ITALGAS - Analisi Fondamentale

Utile netto sopra le aspettative nel 4Q23, che traina la crescita del dividendo. Report di Analisi Fondamentale dall'Ufficio Studi di Intermonte.

Autore: Team Websim Corporate
Analisi Fondamentale di ITALGAS al giorno 13/03/24

Giudizio: Neutrale

Prezzo: 5.35€

Target di lungo termine: 5.70€

Sintesi - L'Utile 4Q23 traina la Crescita del Dividendo

4Q23 leggermente sotto alle aspettative in termini operativi ma utile netto e DPS sopra le aspettative. Ieri IG ha pubblicato risultati che erano leggermente sotto le nostre stime in termini operativi ma migliori a livello di utile netto, principalmente attribuibile a tasse inferiori dovute al beneficio associato al patent box. Nel dettaglio: la società ha registrato ricavi rettificati di €405mn (-8% YoY) con una crescita del +5% dal lato delle Italian Regulated Revenues, più che controbilanciata della normalizzazione di altri ricavi associati ad attività di efficienza. L'EBITDA rettificato è stato di €273mn (+2% YoY quando si tiene in conto la plusvalenza relativa alla cessione di Napoli 1 nel 4Q22; €287mn attesi), l'EBIT è stato di €144mn e l'utile netto rettificato è stato di €123mn (+15% YoY, €96mn attesi).
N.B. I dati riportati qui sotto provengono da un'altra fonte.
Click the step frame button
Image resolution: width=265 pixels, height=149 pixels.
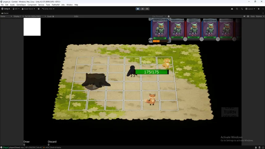(x=147, y=9)
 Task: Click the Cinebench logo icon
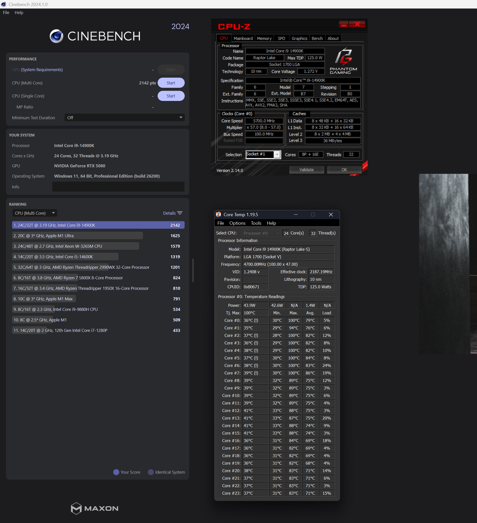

Durante il 4Q23, il technical CapEx è stato di €317mn (+18% YoY), che, insieme all'aumento del capitale circolante principalmente legato alle attività associate al Superbonus (Geoside), ha spinto il debito netto a €6.634mn di euro (incluso IFRS16), sostanzialmente in linea con le nostre stime e il consenso. I risultati positivi a livello di utile hanno portato alla proposta di un DPS di €0,35 (vs €0,33 attesi).

Conference Call

Principali punti dalla conference call. Capitale circolante: il debito netto di €6,6bn per l'FY23 è il risultato della scelta di non utilizzare il factoring per il credito fiscale, ma piuttosto di sfruttare gli incentivi fiscali spalmato su un periodo di 4 anni (i crediti in sospeso ammontano a ca. €400mn da incassare nei prossimi 3 anni: €130mn nell'arco temporale 2024-2026); ESCOs: per il 2024, il gruppo si aspetta un calo sostanziale dei ricavi, ma continuerà a impegnarsi per dare una direzione chiara a questo segmento in futuro, anche attraverso la vendita di più VAS e un focus maggiore sui grandi clienti aziendali; Depa: nel febbraio 2024, l'Autorità Regolatoria Greca ha formalizzato il valore del WACC per gli anni 2024 a 2026 ad un 8,38% nominale pre-tax, marginalmente sotto all'8,57% fissato per il 2023 e sostanzialmente in linea con le nostre stime; Patent box: il beneficio fiscale di €39mn visto nei numeri dell'FY23 è associabile ad alcuni progetti IT sviluppati internamente e il management ha spiegato che ulteriori benefici saranno registrati anche nel 2024 (non quantificati); WACC 2025: il management si aspetta che il WACC del 2025 sia sostanzialmente in linea con quello del 2024.

Variazione nelle stime

Variazione nelle stime e target price. Confermiamo le nostre stime per il 2024-2025, con l'impatto di un WACC regolato 10bp più alto sostanzialmente controbilanciato da oneri finanziari più elevati (per il 2024, abbiamo anche incluso un ulteriore beneficio di €15mn dal patent box). Nonostante la conferma delle stime, aumentiamo il nostro target price a €5,70 (da €5,20) sulla base del risk-free rate più basso (4,0%, in calo dal 4,5%) e del rollover del DCF.

La Nostra View

Confermiamo NEUTRAL; target price €5,70 (da €5,20). La società continua a indirizzare gli investimenti verso la transizione energetica, e lo sviluppo di Enaon insieme all'espansione nella distribuzione dell'acqua aiuterà a sostenere la traiettoria positiva dell'utile netto del gruppo, nonostante la stabilità degli investimenti domestici e i ritardi nelle gare del gas. Confermiamo la nostra view, e tra i nomi regolati preferiamo SNAM, che consideriamo più leveraged sul tema dell'idrogeno nonostante un premio leggermente inferiore al RAB.